If you prefer the steak to be medium-rare, then it must have 130° to 135° F internal temperature. If you want medium to well done, then it has to be at 145° to 160° F.

How To Cook London Broil In The Oven At 350?

When baking your London broil at 350° F, place it in the lowest rack and leave to bake for about 2 to 3 hours. Check for doneness after 1 ½ hour. Thicker and bigger cuts might require more cooking time. Add 30 minutes at a time so as not to overcook the meat.

How Long To Cook London Broil In The Oven At 375?

Meanwhile, on a 375° F oven temperature, you want to let the London broil bake for about 45 to 50 minutes to get medium. If you prefer it to be more on the medium-rare side, cut off baking time by 10 to 15 minutes.

Adding 10 to 15 minutes on the other hand will give you a well-done steak. However, it is not something I would recommend since you might end up with a tough London broil.

How To Cook London Broil In The Oven At 400?

If you don’t have much time, you can also cook it at a higher temperature to have it baked faster. Bake it at 400° F for 25 to 35 minutes for a medium done. Knock off 5 to 10 minutes for a medium-rare steak or add 5 to 10 minutes for well done.

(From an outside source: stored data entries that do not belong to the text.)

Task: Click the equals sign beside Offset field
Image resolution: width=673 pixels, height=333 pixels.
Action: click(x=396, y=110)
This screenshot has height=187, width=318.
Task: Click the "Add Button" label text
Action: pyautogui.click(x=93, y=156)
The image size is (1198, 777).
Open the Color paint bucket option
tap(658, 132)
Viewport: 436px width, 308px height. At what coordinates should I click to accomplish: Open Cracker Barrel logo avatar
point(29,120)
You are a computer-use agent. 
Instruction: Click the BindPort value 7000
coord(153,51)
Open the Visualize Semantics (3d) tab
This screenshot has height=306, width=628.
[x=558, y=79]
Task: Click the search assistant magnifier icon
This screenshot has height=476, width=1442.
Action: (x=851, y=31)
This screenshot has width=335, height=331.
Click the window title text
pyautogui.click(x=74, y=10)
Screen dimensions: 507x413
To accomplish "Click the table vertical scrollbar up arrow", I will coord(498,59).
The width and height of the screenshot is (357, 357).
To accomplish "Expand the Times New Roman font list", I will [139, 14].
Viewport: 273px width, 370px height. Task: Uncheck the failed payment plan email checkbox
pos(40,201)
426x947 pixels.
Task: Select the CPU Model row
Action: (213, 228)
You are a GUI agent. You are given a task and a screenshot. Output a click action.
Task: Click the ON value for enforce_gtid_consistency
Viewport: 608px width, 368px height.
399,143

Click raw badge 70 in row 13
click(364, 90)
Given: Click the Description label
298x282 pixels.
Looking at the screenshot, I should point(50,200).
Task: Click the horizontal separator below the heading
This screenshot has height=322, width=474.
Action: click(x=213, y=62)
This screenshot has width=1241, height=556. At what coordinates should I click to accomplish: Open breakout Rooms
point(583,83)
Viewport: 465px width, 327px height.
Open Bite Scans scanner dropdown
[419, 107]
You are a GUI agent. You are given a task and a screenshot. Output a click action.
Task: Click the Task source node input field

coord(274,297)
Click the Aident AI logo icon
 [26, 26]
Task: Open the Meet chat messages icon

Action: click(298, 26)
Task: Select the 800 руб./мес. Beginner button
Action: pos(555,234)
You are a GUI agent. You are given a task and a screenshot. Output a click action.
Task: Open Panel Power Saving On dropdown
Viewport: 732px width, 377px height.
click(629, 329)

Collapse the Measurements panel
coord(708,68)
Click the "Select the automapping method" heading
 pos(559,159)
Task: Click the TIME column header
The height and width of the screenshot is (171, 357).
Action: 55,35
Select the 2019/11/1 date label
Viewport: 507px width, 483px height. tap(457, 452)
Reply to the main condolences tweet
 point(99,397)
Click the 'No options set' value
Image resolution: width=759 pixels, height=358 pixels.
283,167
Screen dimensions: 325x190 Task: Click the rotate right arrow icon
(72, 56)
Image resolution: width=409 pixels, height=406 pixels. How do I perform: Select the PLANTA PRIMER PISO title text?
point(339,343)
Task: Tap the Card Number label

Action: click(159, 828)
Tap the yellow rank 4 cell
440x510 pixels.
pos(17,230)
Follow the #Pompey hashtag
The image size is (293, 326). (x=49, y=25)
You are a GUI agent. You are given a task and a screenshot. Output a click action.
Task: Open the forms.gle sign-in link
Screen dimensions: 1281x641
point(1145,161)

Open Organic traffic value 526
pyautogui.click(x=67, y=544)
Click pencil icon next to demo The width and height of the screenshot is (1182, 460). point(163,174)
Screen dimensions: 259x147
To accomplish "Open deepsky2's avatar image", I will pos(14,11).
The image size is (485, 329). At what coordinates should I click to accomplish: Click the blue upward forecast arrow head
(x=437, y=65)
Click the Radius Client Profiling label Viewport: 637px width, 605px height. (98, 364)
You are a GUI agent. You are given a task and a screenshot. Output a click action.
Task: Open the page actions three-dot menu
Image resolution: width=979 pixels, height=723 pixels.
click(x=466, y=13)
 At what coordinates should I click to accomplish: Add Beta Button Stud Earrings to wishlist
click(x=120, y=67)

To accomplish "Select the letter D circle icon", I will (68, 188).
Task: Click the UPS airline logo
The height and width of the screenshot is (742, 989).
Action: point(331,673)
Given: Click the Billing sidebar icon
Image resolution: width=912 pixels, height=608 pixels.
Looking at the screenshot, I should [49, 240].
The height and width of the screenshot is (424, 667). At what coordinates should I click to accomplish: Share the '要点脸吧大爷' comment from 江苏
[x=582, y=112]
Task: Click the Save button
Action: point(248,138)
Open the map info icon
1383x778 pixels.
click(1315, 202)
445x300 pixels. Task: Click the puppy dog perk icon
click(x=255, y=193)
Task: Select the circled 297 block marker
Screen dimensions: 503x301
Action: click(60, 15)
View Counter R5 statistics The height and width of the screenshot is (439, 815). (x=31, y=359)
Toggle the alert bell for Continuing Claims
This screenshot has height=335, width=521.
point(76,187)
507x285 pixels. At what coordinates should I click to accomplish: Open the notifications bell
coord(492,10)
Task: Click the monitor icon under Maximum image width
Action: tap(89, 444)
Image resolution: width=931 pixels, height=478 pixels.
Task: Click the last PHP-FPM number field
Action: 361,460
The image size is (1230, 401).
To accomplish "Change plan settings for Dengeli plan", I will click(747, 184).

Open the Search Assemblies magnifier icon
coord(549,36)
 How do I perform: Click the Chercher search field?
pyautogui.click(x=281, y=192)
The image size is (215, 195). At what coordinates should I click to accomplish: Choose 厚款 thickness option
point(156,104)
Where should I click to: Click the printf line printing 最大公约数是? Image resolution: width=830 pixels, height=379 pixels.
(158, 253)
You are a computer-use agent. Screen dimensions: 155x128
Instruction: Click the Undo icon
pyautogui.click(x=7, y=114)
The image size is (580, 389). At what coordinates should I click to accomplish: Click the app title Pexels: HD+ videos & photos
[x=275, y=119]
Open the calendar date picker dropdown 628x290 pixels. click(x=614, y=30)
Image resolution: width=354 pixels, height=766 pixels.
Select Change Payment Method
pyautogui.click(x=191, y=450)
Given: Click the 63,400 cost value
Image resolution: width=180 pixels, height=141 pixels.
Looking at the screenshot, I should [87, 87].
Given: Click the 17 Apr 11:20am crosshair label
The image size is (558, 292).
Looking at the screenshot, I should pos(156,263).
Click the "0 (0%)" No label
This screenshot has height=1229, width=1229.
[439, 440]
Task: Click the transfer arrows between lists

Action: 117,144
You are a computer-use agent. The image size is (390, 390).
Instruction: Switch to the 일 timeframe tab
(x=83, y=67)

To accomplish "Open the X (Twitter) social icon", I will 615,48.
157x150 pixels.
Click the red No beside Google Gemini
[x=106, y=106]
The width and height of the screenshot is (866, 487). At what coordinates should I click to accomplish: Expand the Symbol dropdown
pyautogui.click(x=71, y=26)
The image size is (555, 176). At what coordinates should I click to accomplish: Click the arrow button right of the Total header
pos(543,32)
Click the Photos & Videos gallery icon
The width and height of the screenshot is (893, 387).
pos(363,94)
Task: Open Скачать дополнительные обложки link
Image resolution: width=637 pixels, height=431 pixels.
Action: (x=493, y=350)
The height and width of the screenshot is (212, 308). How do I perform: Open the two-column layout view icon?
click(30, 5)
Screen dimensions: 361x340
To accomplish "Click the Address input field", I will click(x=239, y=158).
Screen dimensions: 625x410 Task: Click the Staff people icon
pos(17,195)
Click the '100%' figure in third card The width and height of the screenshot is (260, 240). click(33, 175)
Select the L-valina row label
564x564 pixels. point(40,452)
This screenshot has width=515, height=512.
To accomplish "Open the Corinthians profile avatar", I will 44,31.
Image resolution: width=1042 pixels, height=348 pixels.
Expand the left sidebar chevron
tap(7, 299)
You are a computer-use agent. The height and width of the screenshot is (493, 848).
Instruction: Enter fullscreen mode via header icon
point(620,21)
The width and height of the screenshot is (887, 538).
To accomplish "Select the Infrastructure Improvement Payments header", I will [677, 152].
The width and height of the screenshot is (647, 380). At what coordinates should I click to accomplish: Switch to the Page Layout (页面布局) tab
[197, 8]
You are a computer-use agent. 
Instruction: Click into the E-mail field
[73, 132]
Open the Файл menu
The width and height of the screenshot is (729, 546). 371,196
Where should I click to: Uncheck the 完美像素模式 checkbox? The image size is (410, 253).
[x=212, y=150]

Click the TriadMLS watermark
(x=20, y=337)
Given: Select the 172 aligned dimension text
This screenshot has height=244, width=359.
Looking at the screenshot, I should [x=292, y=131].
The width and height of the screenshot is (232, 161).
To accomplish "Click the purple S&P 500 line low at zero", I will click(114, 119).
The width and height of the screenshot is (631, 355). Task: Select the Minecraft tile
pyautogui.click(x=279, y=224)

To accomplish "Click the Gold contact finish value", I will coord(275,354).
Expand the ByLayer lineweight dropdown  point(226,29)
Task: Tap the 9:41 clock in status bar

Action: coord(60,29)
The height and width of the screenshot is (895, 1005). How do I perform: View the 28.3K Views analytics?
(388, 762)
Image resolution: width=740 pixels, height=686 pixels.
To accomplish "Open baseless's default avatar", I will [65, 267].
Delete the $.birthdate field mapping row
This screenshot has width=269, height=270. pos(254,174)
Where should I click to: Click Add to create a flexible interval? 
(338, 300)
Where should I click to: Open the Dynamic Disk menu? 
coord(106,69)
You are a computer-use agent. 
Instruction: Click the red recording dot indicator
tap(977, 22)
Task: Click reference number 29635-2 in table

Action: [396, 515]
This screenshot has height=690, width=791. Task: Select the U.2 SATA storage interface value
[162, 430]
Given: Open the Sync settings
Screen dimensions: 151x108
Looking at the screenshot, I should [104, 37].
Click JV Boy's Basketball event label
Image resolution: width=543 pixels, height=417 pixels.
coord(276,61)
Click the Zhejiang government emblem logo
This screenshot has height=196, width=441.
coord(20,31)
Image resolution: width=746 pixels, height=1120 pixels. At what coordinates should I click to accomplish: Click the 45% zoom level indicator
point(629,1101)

Flip the beef halfway through the baking process to ensure that it cooks evenly.

How Long To Cook London Broil In The Oven At 450?

This is what I do when I need a quick dinner. It is not as tender as the low and slow-cooked London broil at 350° F but still just as good. I bake the marinated steak at 450° for about 20 to 30 minutes or approximately 8 to 12 minutes on each side.

Add more or less time depending on your preferred doneness and the size of the steak.

What Cut Of Meat Is Best Used For London Broil Recipe?

Flank steak has been referred to London broil and probably always will.

raw flank steak meat

Throughout recent years, I have tried different cuts for making a London broil. The best one so far is the classic Flank steak. It’s easier to find and it’s affordable too. You can find them in supermarkets, but for the best quality, always go to a local butcher shop whenever possible. They are labeled as either flank steak or London broil.

If all else fails, you can also go with a top blade or a top round cut. This is the best alternative I found in making a good London broil. It’s just as affordable (maybe even cheaper) and has good flavor too. The difference is that it’s leaner so it may tend to dry up faster when not cook properly.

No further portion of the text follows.